WHAT IS REQUIRED:
Search the material for the string "coordinates" and reply with how many lines contain it, nothing else.

========

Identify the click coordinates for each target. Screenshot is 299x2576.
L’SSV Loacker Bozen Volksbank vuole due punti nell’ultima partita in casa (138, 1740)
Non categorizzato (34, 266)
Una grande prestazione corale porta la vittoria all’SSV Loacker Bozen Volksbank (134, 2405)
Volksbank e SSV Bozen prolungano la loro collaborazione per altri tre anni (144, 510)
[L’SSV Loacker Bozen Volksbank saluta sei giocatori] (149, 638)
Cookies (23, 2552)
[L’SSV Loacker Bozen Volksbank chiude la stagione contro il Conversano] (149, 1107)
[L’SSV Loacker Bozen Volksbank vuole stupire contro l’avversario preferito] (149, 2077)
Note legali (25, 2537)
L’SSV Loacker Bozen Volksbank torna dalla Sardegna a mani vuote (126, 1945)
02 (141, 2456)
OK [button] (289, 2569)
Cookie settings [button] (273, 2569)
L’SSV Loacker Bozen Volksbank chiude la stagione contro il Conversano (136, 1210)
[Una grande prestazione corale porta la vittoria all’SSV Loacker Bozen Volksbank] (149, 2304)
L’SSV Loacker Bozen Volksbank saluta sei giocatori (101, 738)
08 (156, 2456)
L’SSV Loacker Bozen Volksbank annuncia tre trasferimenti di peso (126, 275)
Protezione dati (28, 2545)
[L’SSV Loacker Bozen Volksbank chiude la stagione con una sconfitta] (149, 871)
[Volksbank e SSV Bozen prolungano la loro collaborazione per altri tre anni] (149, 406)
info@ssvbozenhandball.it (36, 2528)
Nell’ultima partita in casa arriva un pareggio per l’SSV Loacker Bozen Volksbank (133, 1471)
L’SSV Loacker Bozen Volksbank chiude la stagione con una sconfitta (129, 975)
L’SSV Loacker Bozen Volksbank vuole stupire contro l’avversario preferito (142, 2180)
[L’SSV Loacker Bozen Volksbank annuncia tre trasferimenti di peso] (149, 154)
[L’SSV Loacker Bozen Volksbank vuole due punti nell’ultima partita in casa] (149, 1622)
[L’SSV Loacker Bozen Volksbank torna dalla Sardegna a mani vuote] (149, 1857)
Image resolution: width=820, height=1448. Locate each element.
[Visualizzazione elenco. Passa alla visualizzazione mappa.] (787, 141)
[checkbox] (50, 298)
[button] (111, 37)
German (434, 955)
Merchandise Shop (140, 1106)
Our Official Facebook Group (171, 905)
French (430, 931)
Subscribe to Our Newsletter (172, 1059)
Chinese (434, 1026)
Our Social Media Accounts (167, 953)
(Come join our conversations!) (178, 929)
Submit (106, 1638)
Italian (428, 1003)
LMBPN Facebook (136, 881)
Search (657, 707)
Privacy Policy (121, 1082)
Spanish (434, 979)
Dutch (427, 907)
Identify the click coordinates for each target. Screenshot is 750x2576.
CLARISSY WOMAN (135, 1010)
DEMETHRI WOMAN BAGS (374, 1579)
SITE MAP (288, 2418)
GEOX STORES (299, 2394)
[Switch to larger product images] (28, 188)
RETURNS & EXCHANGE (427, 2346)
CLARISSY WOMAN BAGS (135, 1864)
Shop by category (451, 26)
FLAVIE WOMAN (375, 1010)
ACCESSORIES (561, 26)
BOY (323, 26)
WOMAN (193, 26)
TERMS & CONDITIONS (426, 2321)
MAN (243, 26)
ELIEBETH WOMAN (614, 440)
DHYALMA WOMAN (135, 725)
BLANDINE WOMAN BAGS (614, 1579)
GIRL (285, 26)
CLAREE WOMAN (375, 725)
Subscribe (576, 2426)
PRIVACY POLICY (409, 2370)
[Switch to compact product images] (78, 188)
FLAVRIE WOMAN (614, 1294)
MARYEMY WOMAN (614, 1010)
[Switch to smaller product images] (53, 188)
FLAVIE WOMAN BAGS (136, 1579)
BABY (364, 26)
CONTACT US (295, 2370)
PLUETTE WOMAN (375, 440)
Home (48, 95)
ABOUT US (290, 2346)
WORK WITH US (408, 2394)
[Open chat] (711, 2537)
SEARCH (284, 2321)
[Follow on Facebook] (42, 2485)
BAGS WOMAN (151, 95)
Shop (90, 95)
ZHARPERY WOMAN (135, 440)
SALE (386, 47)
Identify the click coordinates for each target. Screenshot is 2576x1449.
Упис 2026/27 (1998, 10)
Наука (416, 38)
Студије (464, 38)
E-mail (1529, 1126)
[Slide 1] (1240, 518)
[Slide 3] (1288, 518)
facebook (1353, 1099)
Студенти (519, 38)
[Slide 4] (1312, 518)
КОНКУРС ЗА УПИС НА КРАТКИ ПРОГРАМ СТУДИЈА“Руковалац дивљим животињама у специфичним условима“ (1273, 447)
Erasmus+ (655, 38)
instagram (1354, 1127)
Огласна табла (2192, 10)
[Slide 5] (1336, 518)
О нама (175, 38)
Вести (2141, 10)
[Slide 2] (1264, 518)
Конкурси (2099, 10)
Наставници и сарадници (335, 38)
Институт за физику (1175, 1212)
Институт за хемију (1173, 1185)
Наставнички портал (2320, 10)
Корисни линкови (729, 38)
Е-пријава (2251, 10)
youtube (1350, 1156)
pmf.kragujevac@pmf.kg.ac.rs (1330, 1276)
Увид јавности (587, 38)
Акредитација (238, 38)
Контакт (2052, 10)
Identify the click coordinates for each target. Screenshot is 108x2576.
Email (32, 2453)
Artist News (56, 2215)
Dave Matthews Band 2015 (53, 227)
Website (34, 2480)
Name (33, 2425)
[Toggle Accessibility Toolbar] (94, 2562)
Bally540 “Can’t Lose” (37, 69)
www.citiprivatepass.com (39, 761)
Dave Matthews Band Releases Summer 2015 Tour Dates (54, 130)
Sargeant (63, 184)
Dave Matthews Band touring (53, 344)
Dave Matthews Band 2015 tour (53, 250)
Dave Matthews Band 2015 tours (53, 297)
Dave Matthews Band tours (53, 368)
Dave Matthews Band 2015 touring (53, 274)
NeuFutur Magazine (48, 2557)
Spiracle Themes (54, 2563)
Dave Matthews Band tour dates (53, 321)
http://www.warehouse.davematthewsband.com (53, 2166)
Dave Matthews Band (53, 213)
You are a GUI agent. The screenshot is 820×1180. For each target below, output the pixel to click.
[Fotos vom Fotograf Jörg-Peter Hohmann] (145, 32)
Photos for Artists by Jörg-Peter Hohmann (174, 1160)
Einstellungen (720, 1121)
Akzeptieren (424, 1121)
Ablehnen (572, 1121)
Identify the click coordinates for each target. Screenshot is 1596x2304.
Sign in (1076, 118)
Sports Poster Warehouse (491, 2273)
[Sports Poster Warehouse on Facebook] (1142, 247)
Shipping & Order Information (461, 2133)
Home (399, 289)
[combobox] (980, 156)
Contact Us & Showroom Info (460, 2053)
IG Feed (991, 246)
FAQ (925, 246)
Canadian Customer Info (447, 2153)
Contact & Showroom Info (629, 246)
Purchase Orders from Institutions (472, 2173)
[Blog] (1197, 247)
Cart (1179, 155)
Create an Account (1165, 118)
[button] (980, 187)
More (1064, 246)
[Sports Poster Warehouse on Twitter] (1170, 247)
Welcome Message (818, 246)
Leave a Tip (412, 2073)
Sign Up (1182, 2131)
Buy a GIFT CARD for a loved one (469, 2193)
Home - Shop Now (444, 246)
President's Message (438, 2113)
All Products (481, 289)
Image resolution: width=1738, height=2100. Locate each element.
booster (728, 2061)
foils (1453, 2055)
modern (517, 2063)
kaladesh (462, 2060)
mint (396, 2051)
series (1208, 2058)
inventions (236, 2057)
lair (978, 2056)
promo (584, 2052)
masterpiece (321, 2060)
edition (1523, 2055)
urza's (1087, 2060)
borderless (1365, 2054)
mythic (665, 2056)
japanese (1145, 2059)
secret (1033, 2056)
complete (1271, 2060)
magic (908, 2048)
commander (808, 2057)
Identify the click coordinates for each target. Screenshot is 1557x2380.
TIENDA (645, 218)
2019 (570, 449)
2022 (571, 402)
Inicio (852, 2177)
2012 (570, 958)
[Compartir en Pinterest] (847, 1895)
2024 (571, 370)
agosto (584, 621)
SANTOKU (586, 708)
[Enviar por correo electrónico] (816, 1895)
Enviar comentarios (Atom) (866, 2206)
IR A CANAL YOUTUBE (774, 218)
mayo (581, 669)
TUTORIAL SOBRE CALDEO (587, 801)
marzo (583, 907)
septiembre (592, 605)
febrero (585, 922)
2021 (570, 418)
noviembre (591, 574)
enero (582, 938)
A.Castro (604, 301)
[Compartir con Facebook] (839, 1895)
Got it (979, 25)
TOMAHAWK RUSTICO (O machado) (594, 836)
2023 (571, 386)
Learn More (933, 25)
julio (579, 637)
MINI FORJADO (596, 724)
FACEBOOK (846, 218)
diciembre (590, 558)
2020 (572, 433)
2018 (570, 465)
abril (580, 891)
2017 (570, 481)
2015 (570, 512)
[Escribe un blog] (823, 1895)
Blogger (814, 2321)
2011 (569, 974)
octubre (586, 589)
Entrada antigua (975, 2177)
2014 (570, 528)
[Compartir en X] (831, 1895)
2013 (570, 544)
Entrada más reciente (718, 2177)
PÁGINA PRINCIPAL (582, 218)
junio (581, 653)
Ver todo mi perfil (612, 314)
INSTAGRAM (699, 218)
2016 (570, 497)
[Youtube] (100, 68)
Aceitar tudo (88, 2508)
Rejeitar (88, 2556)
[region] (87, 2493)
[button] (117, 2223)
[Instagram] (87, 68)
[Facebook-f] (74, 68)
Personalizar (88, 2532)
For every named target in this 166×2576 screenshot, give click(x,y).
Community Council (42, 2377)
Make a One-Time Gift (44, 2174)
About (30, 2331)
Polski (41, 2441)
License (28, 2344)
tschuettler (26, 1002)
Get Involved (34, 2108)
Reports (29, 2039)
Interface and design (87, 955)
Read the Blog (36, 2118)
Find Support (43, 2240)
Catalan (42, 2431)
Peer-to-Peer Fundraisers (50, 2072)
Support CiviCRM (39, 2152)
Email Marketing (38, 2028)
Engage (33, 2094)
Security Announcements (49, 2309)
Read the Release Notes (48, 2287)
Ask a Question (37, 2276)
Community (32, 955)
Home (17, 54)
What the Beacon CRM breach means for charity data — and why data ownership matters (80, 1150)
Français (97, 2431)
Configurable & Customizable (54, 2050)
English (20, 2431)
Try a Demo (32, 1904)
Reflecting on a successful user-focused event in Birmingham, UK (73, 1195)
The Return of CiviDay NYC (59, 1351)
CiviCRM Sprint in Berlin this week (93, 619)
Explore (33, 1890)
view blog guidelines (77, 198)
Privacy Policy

========

ANSWER TO THIS EXERCISE:
6